Items listed in a dataset ::

☆ ☆ ☆ ☆

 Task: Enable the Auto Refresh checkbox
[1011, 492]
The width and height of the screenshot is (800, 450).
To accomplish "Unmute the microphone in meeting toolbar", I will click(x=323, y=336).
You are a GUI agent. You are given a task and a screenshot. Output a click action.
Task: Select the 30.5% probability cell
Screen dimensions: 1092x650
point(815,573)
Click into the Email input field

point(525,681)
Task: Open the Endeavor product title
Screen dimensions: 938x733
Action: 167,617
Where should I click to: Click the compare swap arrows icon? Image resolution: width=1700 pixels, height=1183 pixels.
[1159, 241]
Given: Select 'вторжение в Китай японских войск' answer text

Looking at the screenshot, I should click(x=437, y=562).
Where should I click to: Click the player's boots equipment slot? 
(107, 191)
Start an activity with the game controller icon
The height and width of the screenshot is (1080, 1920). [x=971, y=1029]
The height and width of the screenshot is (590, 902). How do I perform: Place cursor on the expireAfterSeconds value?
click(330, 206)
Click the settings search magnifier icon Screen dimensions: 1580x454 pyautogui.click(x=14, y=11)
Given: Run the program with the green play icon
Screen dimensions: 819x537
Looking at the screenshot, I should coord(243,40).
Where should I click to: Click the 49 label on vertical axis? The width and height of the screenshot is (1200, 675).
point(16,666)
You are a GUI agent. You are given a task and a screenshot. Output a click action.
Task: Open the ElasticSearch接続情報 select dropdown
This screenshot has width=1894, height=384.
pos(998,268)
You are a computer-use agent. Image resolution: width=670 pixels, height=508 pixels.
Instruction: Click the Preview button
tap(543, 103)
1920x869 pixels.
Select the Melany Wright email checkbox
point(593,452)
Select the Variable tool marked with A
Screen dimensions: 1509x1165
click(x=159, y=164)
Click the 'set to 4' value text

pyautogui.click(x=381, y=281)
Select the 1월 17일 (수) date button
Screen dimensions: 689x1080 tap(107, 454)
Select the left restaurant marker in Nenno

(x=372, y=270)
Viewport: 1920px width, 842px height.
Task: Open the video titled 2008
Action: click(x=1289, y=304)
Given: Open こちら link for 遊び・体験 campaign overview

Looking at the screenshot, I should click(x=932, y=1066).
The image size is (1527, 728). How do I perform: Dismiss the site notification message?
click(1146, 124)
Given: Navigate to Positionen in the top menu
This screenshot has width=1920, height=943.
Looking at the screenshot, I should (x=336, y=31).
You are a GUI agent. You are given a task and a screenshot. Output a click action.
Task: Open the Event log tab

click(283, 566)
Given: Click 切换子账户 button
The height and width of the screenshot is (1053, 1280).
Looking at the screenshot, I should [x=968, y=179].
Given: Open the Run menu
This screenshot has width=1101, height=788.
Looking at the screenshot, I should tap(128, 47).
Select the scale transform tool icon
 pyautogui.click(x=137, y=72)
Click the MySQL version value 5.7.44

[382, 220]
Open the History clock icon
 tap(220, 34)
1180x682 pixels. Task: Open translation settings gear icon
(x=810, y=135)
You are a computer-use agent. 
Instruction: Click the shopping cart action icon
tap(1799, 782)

☆ ☆ ☆ ☆

WHAT YOU WILL DO :: Your answer must be a copy of every line in the data above that holds the string "menu".

EXERCISE SOLUTION ::
Given: Navigate to Positionen in the top menu
Given: Open the Run menu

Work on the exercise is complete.